(Source data)

- Opening Delimiter -

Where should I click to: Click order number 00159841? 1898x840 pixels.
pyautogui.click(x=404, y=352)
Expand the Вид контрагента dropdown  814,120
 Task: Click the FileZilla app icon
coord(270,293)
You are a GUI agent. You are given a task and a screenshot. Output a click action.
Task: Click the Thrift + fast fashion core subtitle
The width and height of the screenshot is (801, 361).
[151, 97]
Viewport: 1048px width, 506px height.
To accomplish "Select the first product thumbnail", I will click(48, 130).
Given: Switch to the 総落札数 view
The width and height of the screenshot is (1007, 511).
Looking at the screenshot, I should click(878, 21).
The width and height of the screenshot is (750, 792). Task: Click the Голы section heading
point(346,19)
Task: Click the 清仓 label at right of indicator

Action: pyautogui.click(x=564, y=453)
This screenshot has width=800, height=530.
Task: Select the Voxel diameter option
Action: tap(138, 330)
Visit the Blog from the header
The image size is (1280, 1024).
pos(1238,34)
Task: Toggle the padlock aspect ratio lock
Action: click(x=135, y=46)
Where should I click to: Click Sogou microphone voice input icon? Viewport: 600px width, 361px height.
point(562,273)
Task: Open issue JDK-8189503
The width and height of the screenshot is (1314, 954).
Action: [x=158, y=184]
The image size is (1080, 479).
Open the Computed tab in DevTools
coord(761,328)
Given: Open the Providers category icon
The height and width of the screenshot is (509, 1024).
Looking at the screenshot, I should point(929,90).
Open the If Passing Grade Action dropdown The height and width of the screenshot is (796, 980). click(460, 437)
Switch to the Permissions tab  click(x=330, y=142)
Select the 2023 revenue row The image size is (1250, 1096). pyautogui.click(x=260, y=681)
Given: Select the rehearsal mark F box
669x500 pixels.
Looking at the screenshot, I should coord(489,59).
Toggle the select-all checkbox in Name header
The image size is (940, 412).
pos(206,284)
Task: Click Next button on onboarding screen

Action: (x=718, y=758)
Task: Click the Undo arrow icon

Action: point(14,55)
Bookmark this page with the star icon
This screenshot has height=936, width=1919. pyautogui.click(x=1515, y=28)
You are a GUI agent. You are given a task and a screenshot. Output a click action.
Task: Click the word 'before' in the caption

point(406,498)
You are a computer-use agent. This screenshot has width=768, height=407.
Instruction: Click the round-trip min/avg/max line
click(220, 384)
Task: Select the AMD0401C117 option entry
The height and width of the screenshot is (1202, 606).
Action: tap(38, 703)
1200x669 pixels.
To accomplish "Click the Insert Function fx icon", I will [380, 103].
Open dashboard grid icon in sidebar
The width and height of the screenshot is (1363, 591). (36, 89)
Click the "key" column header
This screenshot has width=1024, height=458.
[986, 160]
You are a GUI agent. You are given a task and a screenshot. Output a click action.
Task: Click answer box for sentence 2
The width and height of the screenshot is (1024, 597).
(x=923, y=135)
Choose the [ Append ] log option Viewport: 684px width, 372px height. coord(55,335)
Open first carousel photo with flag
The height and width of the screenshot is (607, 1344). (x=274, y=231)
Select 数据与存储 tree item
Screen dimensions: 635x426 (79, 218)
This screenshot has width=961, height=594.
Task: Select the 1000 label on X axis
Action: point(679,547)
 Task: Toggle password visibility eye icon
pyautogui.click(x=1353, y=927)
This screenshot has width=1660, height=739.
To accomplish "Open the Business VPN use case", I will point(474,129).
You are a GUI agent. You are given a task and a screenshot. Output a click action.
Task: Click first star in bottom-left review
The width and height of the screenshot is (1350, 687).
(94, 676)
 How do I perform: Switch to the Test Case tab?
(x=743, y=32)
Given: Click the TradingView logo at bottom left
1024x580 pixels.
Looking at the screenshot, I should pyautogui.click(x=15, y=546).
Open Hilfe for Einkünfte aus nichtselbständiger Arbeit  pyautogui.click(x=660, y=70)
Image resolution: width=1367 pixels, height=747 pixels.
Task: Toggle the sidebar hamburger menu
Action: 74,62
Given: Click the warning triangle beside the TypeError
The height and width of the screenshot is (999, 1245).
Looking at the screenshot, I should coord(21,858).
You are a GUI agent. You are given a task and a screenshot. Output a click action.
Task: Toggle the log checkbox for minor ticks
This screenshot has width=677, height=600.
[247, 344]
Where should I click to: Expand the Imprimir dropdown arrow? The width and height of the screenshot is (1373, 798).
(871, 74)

- Closing Delimiter -

- WORK TO BE COMPLETED: Repeat every line of the records, exactly as given.

- YOUR SOLUTION:
Where should I click to: Click order number 00159841? 1898x840 pixels.
pyautogui.click(x=404, y=352)
Expand the Вид контрагента dropdown  814,120
 Task: Click the FileZilla app icon
coord(270,293)
You are a GUI agent. You are given a task and a screenshot. Output a click action.
Task: Click the Thrift + fast fashion core subtitle
The width and height of the screenshot is (801, 361).
[151, 97]
Viewport: 1048px width, 506px height.
To accomplish "Select the first product thumbnail", I will click(48, 130).
Given: Switch to the 総落札数 view
The width and height of the screenshot is (1007, 511).
Looking at the screenshot, I should click(878, 21).
The width and height of the screenshot is (750, 792). Task: Click the Голы section heading
point(346,19)
Task: Click the 清仓 label at right of indicator

Action: pyautogui.click(x=564, y=453)
This screenshot has width=800, height=530.
Task: Select the Voxel diameter option
Action: tap(138, 330)
Visit the Blog from the header
The image size is (1280, 1024).
pos(1238,34)
Task: Toggle the padlock aspect ratio lock
Action: click(x=135, y=46)
Where should I click to: Click Sogou microphone voice input icon? Viewport: 600px width, 361px height.
point(562,273)
Task: Open issue JDK-8189503
The width and height of the screenshot is (1314, 954).
Action: [x=158, y=184]
The image size is (1080, 479).
Open the Computed tab in DevTools
coord(761,328)
Given: Open the Providers category icon
The height and width of the screenshot is (509, 1024).
Looking at the screenshot, I should point(929,90).
Open the If Passing Grade Action dropdown The height and width of the screenshot is (796, 980). click(460, 437)
Switch to the Permissions tab  click(x=330, y=142)
Select the 2023 revenue row The image size is (1250, 1096). pyautogui.click(x=260, y=681)
Given: Select the rehearsal mark F box
669x500 pixels.
Looking at the screenshot, I should coord(489,59).
Toggle the select-all checkbox in Name header
The image size is (940, 412).
pos(206,284)
Task: Click Next button on onboarding screen

Action: (x=718, y=758)
Task: Click the Undo arrow icon

Action: point(14,55)
Bookmark this page with the star icon
This screenshot has height=936, width=1919. pyautogui.click(x=1515, y=28)
You are a GUI agent. You are given a task and a screenshot. Output a click action.
Task: Click the word 'before' in the caption

point(406,498)
You are a computer-use agent. This screenshot has width=768, height=407.
Instruction: Click the round-trip min/avg/max line
click(220, 384)
Task: Select the AMD0401C117 option entry
The height and width of the screenshot is (1202, 606).
Action: tap(38, 703)
1200x669 pixels.
To accomplish "Click the Insert Function fx icon", I will [380, 103].
Open dashboard grid icon in sidebar
The width and height of the screenshot is (1363, 591). (36, 89)
Click the "key" column header
This screenshot has width=1024, height=458.
[986, 160]
You are a GUI agent. You are given a task and a screenshot. Output a click action.
Task: Click answer box for sentence 2
The width and height of the screenshot is (1024, 597).
(x=923, y=135)
Choose the [ Append ] log option Viewport: 684px width, 372px height. coord(55,335)
Open first carousel photo with flag
The height and width of the screenshot is (607, 1344). (x=274, y=231)
Select 数据与存储 tree item
Screen dimensions: 635x426 (79, 218)
This screenshot has width=961, height=594.
Task: Select the 1000 label on X axis
Action: point(679,547)
 Task: Toggle password visibility eye icon
pyautogui.click(x=1353, y=927)
This screenshot has width=1660, height=739.
To accomplish "Open the Business VPN use case", I will point(474,129).
You are a GUI agent. You are given a task and a screenshot. Output a click action.
Task: Click first star in bottom-left review
The width and height of the screenshot is (1350, 687).
(94, 676)
 How do I perform: Switch to the Test Case tab?
(x=743, y=32)
Given: Click the TradingView logo at bottom left
1024x580 pixels.
Looking at the screenshot, I should pyautogui.click(x=15, y=546).
Open Hilfe for Einkünfte aus nichtselbständiger Arbeit  pyautogui.click(x=660, y=70)
Image resolution: width=1367 pixels, height=747 pixels.
Task: Toggle the sidebar hamburger menu
Action: 74,62
Given: Click the warning triangle beside the TypeError
The height and width of the screenshot is (999, 1245).
Looking at the screenshot, I should coord(21,858).
You are a GUI agent. You are given a task and a screenshot. Output a click action.
Task: Toggle the log checkbox for minor ticks
This screenshot has width=677, height=600.
[247, 344]
Where should I click to: Expand the Imprimir dropdown arrow? The width and height of the screenshot is (1373, 798).
(871, 74)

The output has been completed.